I am looking for some best practices or recommendations to set a best possible value for rlimit_fds (Maximum Process File Descriptors) property. Currently, it is set to default i.e. 32768 and we are getting File Descriptor Threshold alerts.

 

We would first like to look for a best possible value for rlimit_fds. Is there a formulae or a practice or few checks that can be performed to determine a best value?

 

Thanks

snm1523

1 ACCEPTED SOLUTION

Accepted Solutions

Re: Calculate File Descriptor in HBase

Master Guru
You'll need to use lsof with a pid specifier (lsof -p PID). The PID must be your target RegionServer's java process (find via 'ps aux | grep REGIONSERVER' or similar).

In the output, you should be able to classify the items as network (sockets) / filesystem (files) / etc., and the interest would be in whatever holds the highest share. For ex. if you see a lot more sockets hanging around, check their state (CLOSE_WAIT, etc.). Or if it is local filesystem files, investigate if those files appear relevant.

If you can pastebin your lsof result somewhere, I can take a look.
4 REPLIES 4

Re: Calculate File Descriptor in HBase

Master Guru
It is not normal to see the file descriptors limit run out or run close to limit unless you have an overload problem of some form. I'd recommend checking via 'lsof' what is the major contributor towards the FD count for your RegionServer process - chances are it is avoidable (a bug, a flawed client, etc.).

The number should be proportional to your total region store file counts and the number of connecting clients. While the article at https://blog.cloudera.com/blog/2012/03/hbase-hadoop-xceivers/ focuses on DN data transceiver threads in particular, the formulae at the end can be applied similarly to file descriptors in general too.

Re: Calculate File Descriptor in HBase

Contributor
Thank you for the reply Harsh J.

Would you be able to please help me with any quick command / script to identify avoidable open files or files stuck in some process using 'lsof' and guide further actions to take?

I tried running a generic 'lsof | grep java' but it obviously gave me a huge list of files and became a bit difficult to get relevant information.

Thanks
snm1523

Re: Calculate File Descriptor in HBase

Master Guru
You'll need to use lsof with a pid specifier (lsof -p PID).
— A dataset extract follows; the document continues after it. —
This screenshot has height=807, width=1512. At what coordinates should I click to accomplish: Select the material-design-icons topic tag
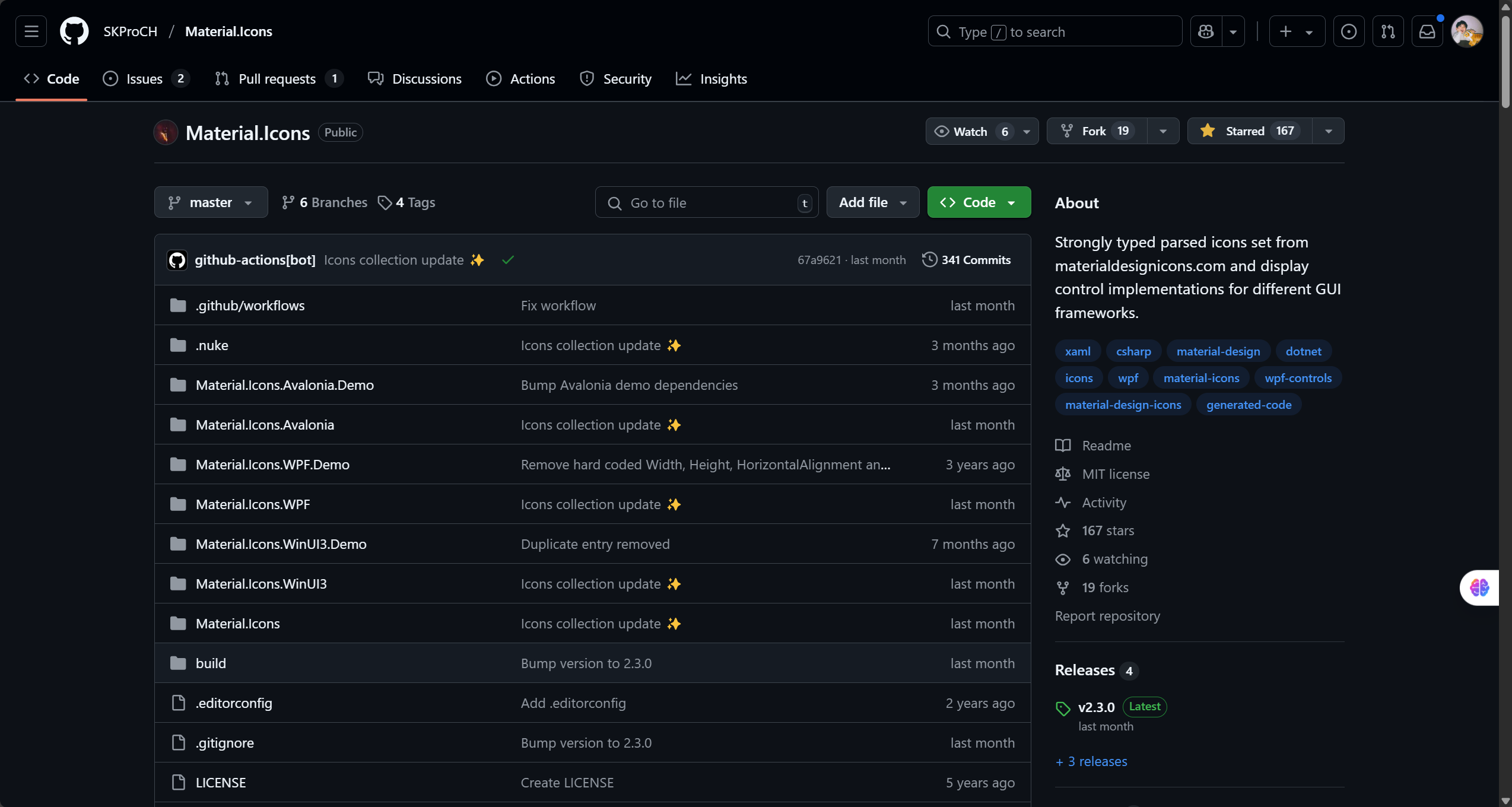coord(1123,405)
The PID must be your target RegionServer's java process (find via 'ps aux | grep REGIONSERVER' or similar).

In the output, you should be able to classify the items as network (sockets) / filesystem (files) / etc., and the interest would be in whatever holds the highest share. For ex. if you see a lot more sockets hanging around, check their state (CLOSE_WAIT, etc.). Or if it is local filesystem files, investigate if those files appear relevant.

If you can pastebin your lsof result somewhere, I can take a look.

Re: Calculate File Descriptor in HBase

Contributor
Hello Harsh,

Thank you for the help on this.

I was able to identify some information that helped here. Will come back in case need further help.

Will accept your reply as Solution. :)

Thanks
snm1523